=== Objectives ===
1 > According to the wireless networking notes, which modules of a sensor node consume the most energy?
2 > In the wireless networking notes, why does the AP analyze the packets from the back, and what does it do with the two packets it gets?
3 > Rewrite the wireless networking notes from "To avoid errors" to "(Wireless Sensor Network)", replacing "Zigzag" with "ZigZag".

-- Selected excerpt start --

To avoid errors in the analysis process leading to a domino effect, one can analyze from the back and adopt the second data packet if the two packets are the same; if they are different, it signifies an error, and the AP chooses the one with higher PHY confidence level.

Zigzag advantages

• Can use 802.11 standard decoders without modifying its protocol
• Zigzag includes situations with multiple conflicting packets, without introducing external overhead in the absence of conflicts
• Zigzag requires changes to the AP point, not to clients

Wireless Sensor Networks

WSN (Wireless Sensor Network)

Wireless sensor network systems typically include sensor nodes, aggregation nodes, and management nodes. It is a large-scale, self-organizing, dynamic, reliable, application-related network.

Structural composition

The structure of sensor nodes is as follows, the operating system includes TinyOS (flexible but hard to get started) and TI based on the Zigbee protocol stack (vice versa);

• Sensor module
• Processor module
• Wireless communication module
• Energy supply module

The difference between sensor networks and wireless networks: The primary goal of sensor networks is energy saving; devices in wireless networks can move while nodes in sensor networks are mostly stationary (but prone to faults).

Characteristics of nodes

Limitations:

• Limited power energy (communication modules consume the most energy, with transmitting, receiving, idle listening, and sleeping being the four states of communication)
• Limited computing and storage capabilities
• Limited communication capabilities

Features:

• Adjacent nodes have similar data (can be used for optimization)
• Sensor nodes do not have global IDs

Antenna length

When using radio communication, one basic condition needs to be met, namely, the antenna size should be greater than one-tenth of the wavelength for the signal to be effectively transmitted. In practical use, it is advisable to modulate low-frequency waves to high frequencies.

Three types of signals transmitted by antennas: ground waves, sky waves (reflected by the ionosphere), and direct (above 30MHz).

Antenna communication distance:

$$ d= 3.57\sqrt{Kh} $$

where (K=\frac{4}{3}) is the refraction constant.

The maximum propagation distance between two antennas:

$$ d= 3.57(\sqrt{Kh_1}+\sqrt{Kh_2}) $$

Architecture of Sensor Networks

Implosion and Overlap Phenomena

Implosion Nodes forward data packets to neighbor nodes, regardless of whether they have received the same ones before, i.e., information implosion refers to the phenomenon where nodes in the network receive multiple copies of the same data.

Overlap Sensing nodes have overlapping perception areas, leading to data redundancy, that is, due to dense deployment of sensor nodes in wireless sensor networks, in the same local area, if several nodes respond the same way to the same event within the area, the information perceived is similar in nature and identical in value. Therefore, the copies of data received by neighboring nodes of these sensors also have a high degree of correlation.

-- Selected excerpt end --
-- Supplied entries start --

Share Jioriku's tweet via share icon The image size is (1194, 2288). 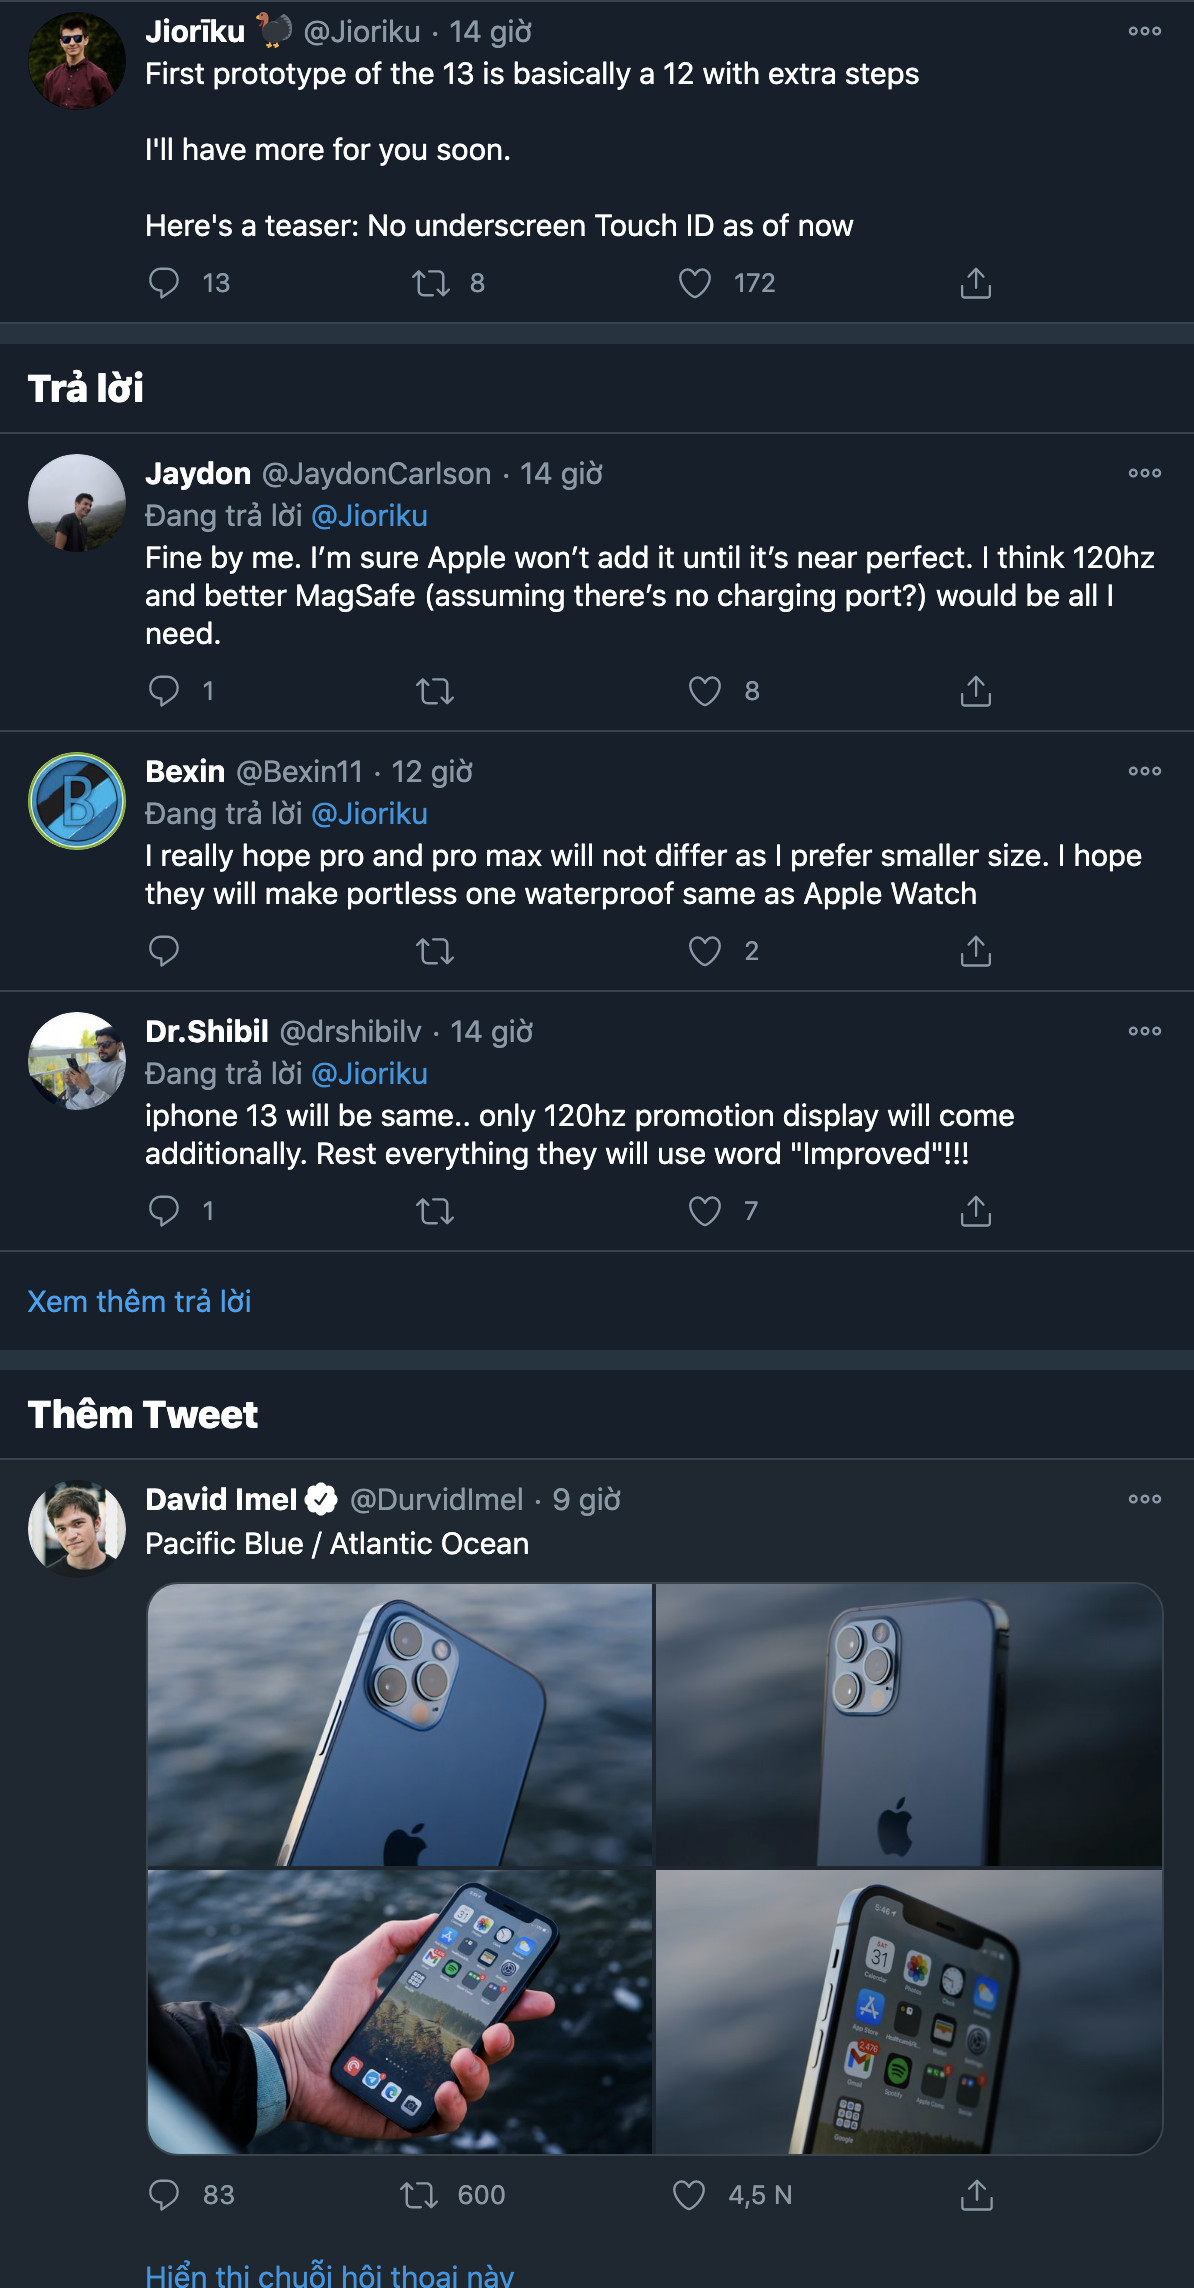pos(975,284)
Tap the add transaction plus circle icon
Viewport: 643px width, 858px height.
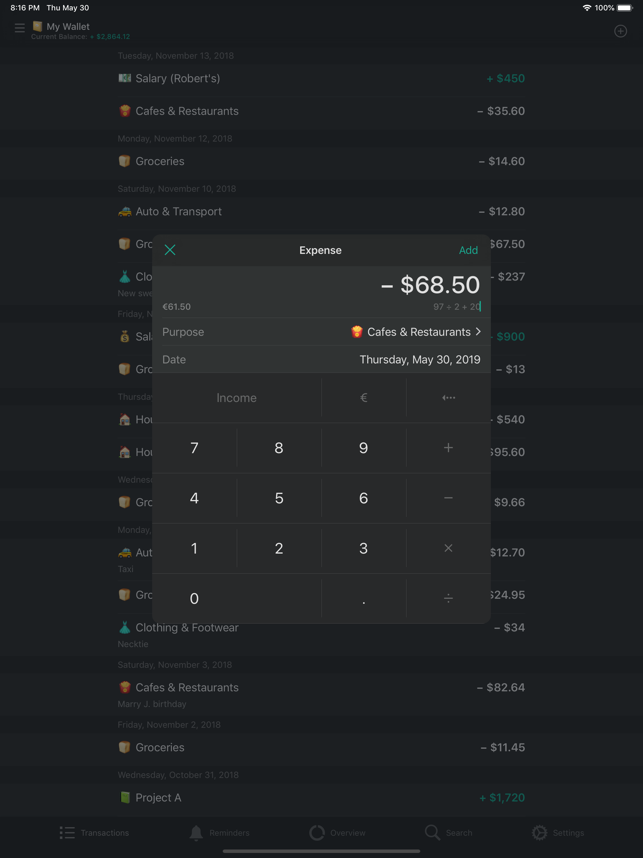click(x=621, y=31)
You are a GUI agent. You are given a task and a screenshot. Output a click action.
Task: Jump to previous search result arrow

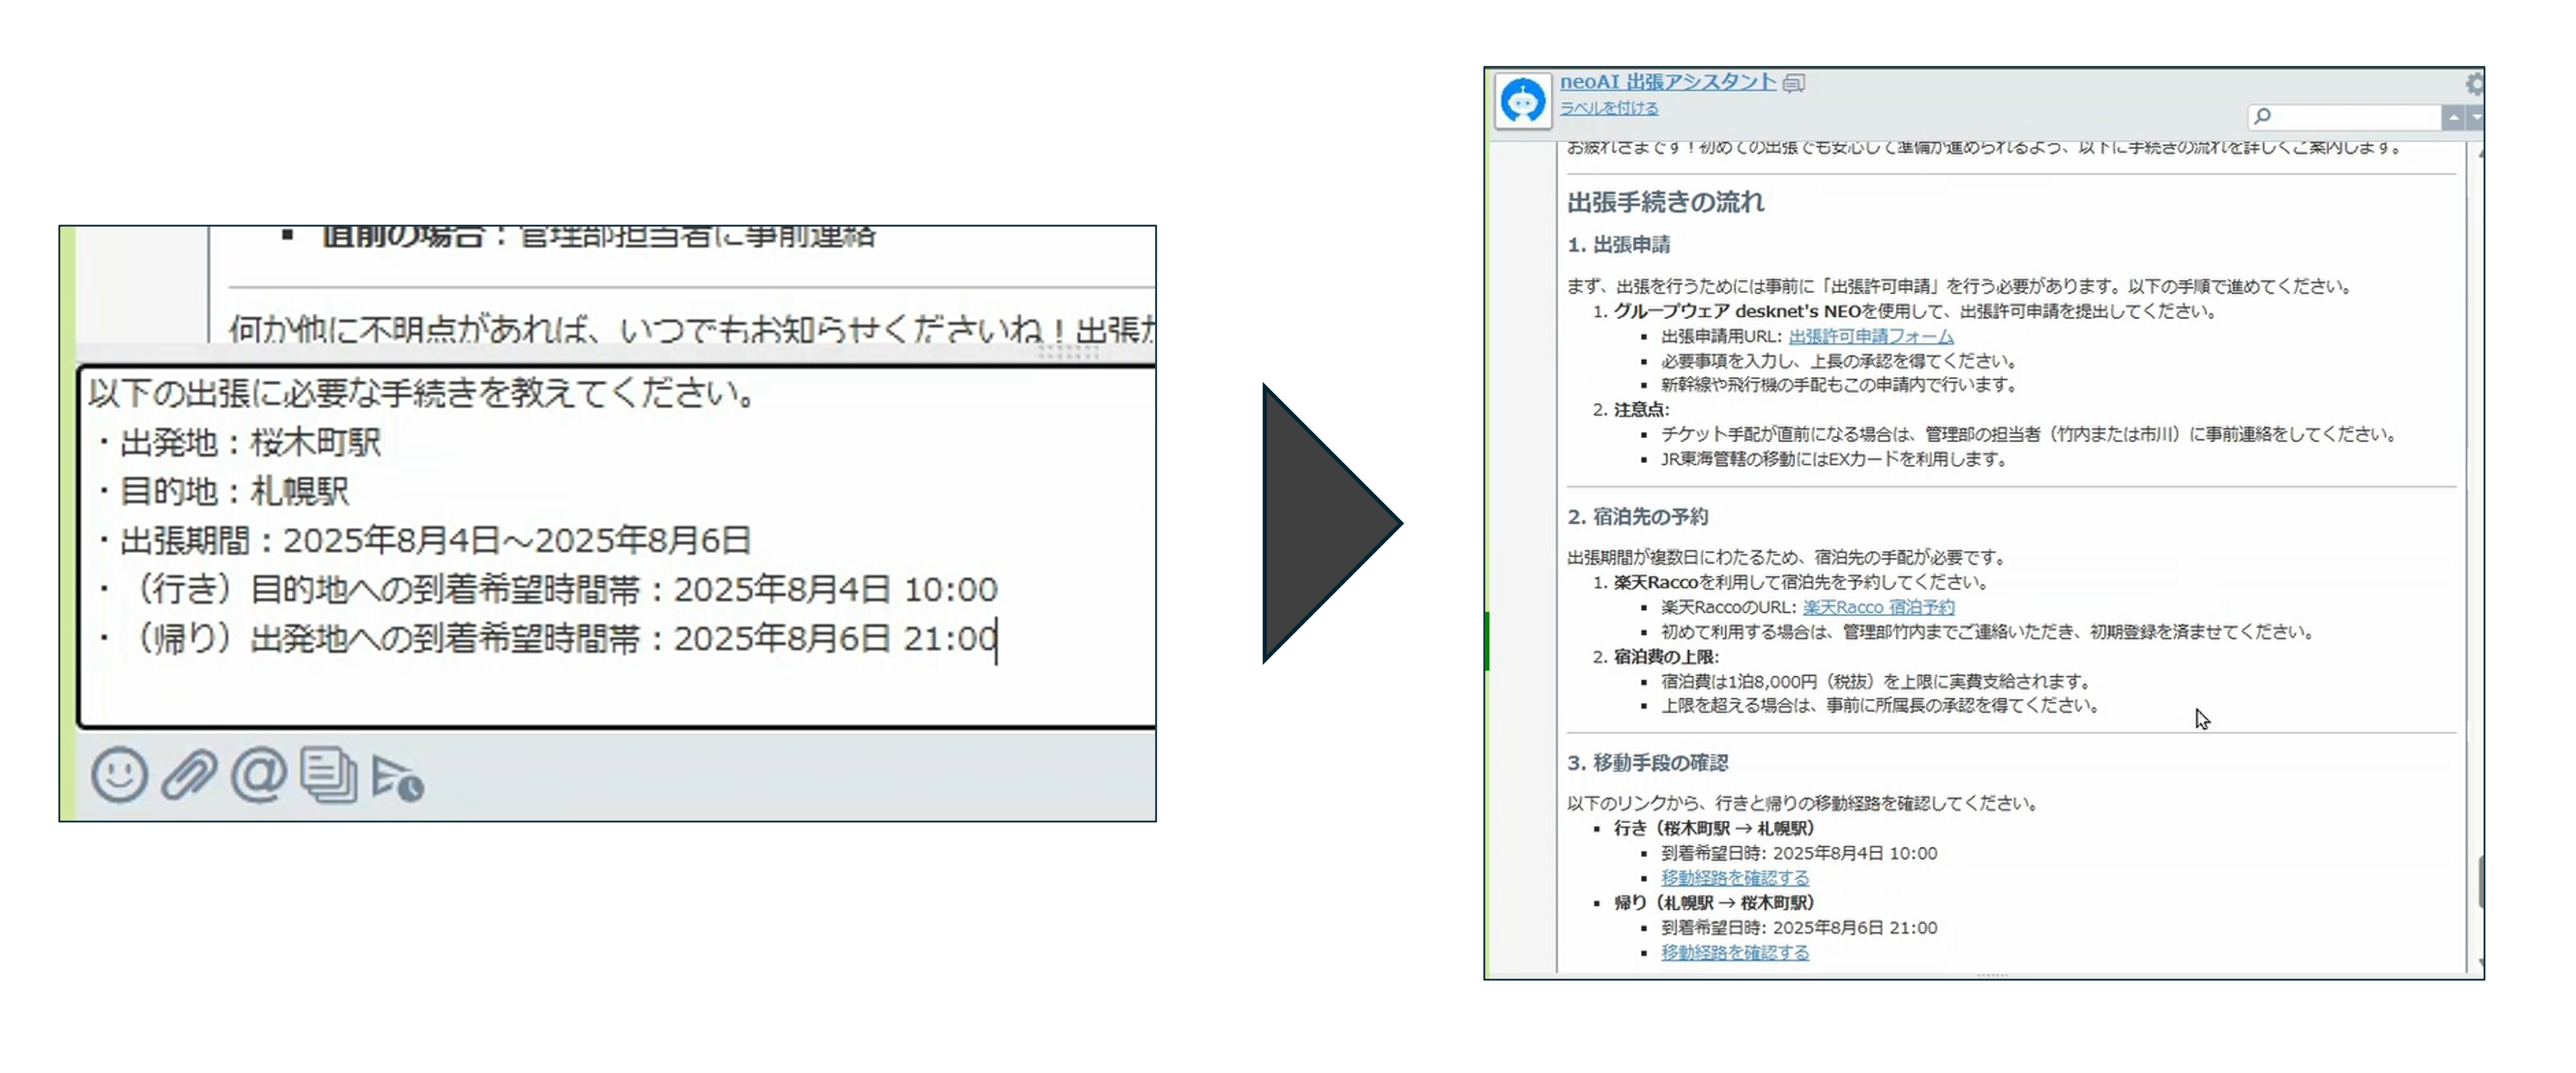(2453, 118)
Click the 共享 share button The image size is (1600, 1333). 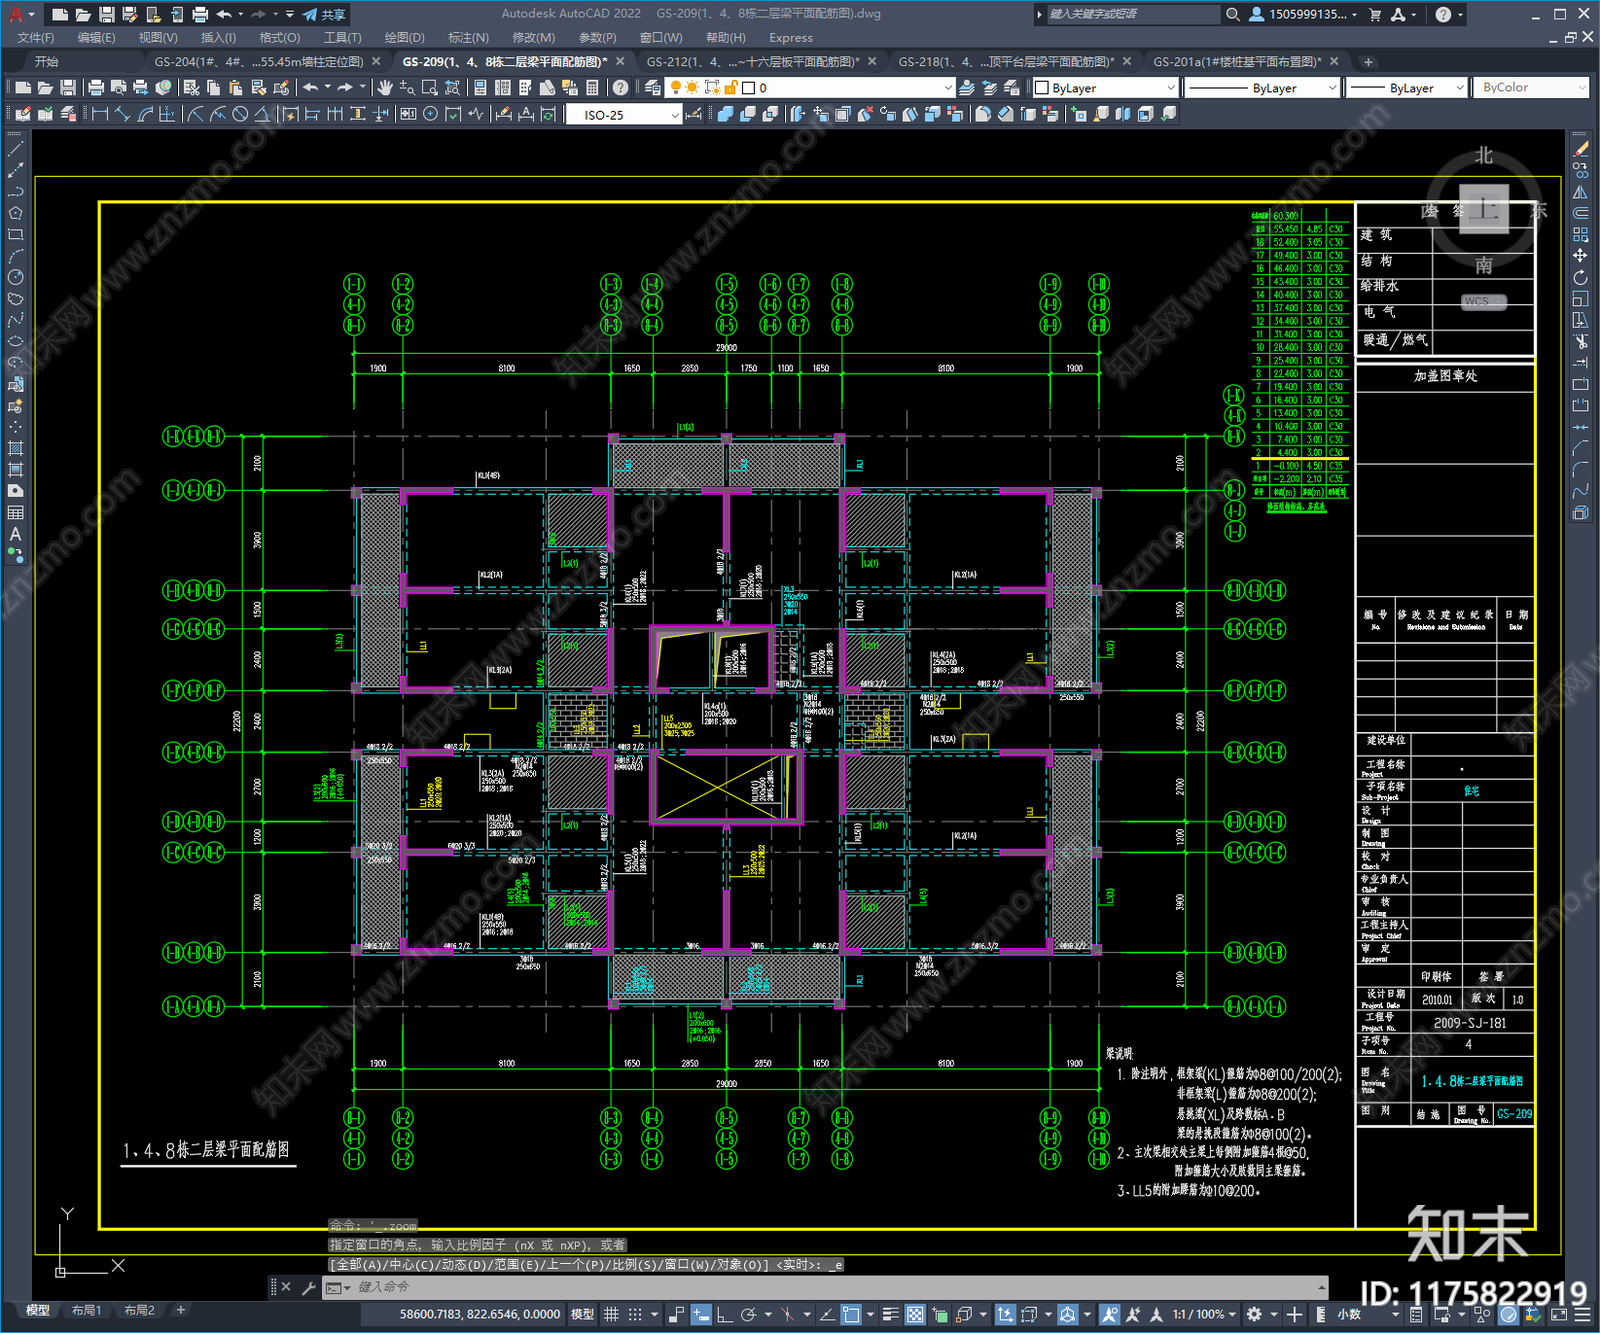pyautogui.click(x=324, y=14)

-- Supplied entries end --

=== Full answers ===
1 > The communication modules consume the most energy.

2 > The AP analyzes from the back to keep errors in the analysis process from causing a domino effect. If the two packets are the same, it adopts the second one. If they differ, that signals an error, and the AP chooses the packet with the higher PHY confidence level.

3 >
To avoid errors in the analysis process leading to a domino effect, one can analyze from the back and adopt the second data packet if the two packets are the same; if they are different, it signifies an error, and the AP chooses the one with higher PHY confidence level.

ZigZag advantages

• Can use 802.11 standard decoders without modifying its protocol
• ZigZag includes situations with multiple conflicting packets, without introducing external overhead in the absence of conflicts
• ZigZag requires changes to the AP point, not to clients

Wireless Sensor Networks

WSN (Wireless Sensor Network)